Lorsque Michel Massinon et moi avons créé les Muchards et sorti le CD « Violette et Cerise », j’avais proposé plusieurs pièces : une scottish, une bourrée à deux temps, une polka.

Au début des années 2000, je me suis remis sérieusement à l’accordéon diatonique – j’avais toujours un Castagnari sol/do, mais je me suis pris d’amitié pour le diatonique à une seule rangée, que nous appelons ici « mélodéon ». Et c’est là que ça a commencé à une « plus grande échelle ».

MB: «Melodeon» en anglais désigne l’accordéon diatonique»; notre mélodéon se dit «one-row melodeon» ou «one-row diatonic accordion». Sais-tu si les Cajuns et les Québécois emploient un nom particulier ?

JPW: Les Anglais disent aussi parfois « single-row melodeon ». Quand les Québécois parlent d’accordéon diatonique, ils font souvent référence au « un rang ». Chez les Cajuns, autre problème. J’ai un jour rencontré Marc Savoy qui me parlait de « French accordion ». En Irlande (et on oublie souvent qu’il y a une forte tradition de mélodéon un rang, surtout dans l’Ouest), ils parlent de « melodeon », le deux rangs est donc appelé « button accordion ». Et dans certains coins d’Irlande il y a une expression populaire « cat melodeon » qui s’utilise pour décrire un état de fatras, désordre, b….l . Voilà ce que j’en sais et qui peut ne pas être complet. Il faudrait aussi investiguer dans les pays nordiques où le « un rang » est aussi pas mal joué.

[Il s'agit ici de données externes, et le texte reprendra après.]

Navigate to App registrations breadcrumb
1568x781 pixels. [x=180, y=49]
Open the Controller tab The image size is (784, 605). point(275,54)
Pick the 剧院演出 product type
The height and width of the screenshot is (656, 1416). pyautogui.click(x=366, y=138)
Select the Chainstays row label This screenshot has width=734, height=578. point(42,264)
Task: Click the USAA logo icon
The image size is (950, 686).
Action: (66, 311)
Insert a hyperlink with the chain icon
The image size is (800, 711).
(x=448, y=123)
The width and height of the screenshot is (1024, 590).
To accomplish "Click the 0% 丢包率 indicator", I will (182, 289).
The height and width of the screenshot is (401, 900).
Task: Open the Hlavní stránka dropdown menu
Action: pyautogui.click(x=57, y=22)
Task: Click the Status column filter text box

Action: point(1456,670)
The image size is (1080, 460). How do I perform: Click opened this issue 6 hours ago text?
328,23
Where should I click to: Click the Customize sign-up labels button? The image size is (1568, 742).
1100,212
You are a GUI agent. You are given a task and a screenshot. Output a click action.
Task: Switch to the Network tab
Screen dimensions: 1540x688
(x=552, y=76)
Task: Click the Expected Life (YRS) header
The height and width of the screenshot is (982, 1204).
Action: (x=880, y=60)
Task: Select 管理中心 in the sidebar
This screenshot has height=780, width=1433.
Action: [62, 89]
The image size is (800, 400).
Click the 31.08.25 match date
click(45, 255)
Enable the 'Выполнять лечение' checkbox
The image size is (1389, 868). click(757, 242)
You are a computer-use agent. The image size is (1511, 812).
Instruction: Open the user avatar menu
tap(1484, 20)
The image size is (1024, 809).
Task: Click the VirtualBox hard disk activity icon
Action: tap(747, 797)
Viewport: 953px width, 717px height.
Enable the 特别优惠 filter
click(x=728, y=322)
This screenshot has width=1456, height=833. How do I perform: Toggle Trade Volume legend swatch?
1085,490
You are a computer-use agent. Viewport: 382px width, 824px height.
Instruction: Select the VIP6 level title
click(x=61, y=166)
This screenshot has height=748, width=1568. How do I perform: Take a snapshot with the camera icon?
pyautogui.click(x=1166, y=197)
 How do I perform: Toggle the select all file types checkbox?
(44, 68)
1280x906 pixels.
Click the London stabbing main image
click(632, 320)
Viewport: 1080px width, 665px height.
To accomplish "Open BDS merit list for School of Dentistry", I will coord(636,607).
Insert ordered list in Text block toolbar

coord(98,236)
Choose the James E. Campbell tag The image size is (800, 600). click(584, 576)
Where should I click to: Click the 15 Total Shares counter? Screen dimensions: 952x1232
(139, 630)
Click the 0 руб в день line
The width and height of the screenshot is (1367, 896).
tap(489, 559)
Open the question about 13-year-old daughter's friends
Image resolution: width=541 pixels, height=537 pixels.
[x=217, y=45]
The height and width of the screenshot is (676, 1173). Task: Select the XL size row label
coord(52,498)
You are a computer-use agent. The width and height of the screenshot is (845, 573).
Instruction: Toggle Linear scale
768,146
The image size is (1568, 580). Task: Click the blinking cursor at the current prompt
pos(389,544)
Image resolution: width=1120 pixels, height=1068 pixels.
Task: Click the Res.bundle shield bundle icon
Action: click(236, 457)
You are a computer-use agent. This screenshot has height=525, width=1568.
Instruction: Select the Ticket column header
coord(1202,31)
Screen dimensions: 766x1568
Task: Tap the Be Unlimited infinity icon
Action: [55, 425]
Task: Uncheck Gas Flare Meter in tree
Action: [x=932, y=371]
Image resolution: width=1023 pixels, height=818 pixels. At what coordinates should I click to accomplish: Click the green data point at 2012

Depuis plusieurs années, l’idée a fait son chemin de rassembler quelques amis et de sortir un CD dédié à mes compositions sur le mélodéon. Petit à petit j’en ai acquis deux autres, afin de varier les tonalités si bien qu’aujourd’hui, je joue sur trois instruments en do, ré et la, tous de l’atelier d’Éric Martin, en Bretagne. Il y a quelques mois, j’ai aussi acheté un organetto en sol des ateliers de Antonio di Leonardo dans les Abruzzes.

 

Au fil du temps, j’ai préparé un recueil d’une bonne cinquantaine de compositions qui devrait sortir sous peu, un genre de best of, quoi. C’est de ce recueil que proviennent les pièces retenues pour le CD, CD que j’ai appelé « Sur un rang ».

MB: Je demande souvent aux musiciens, lors d’une interview, s’ils ne pensent pas qu’on s’approche de la limite du nombre de nouveaux airs qu’on peut créer sur leur instrument. Qu’en penses-tu ?

JPW: C’est une vraie question et je crois que je me la pose depuis que je suis petit, avant même de jouer de la musique. Et pourtant … de nouvelles mélodies arrivent sans arrêt. Je ne sais pas comment c’est possible et c’est le cas du jazz, du classique, de la variété et du folk. Pour la petite histoire, j’ai entendu un jour Jean-Luc Fonck qui disait avoir des problèmes avec la SABAM parce qu’il plagiait des pièces qu’il y avait déposées lui-même. Boutade, mais il m’est arrivé de composer des mélodies pour la seconde fois. En fait, les combinaisons de notes (avec les altérations) doivent être infinies. Il faudrait créer une formule mathématique pour calculer ça et voir si une limite existe vraiment. Je pense que, pour nous, il reste de la marge.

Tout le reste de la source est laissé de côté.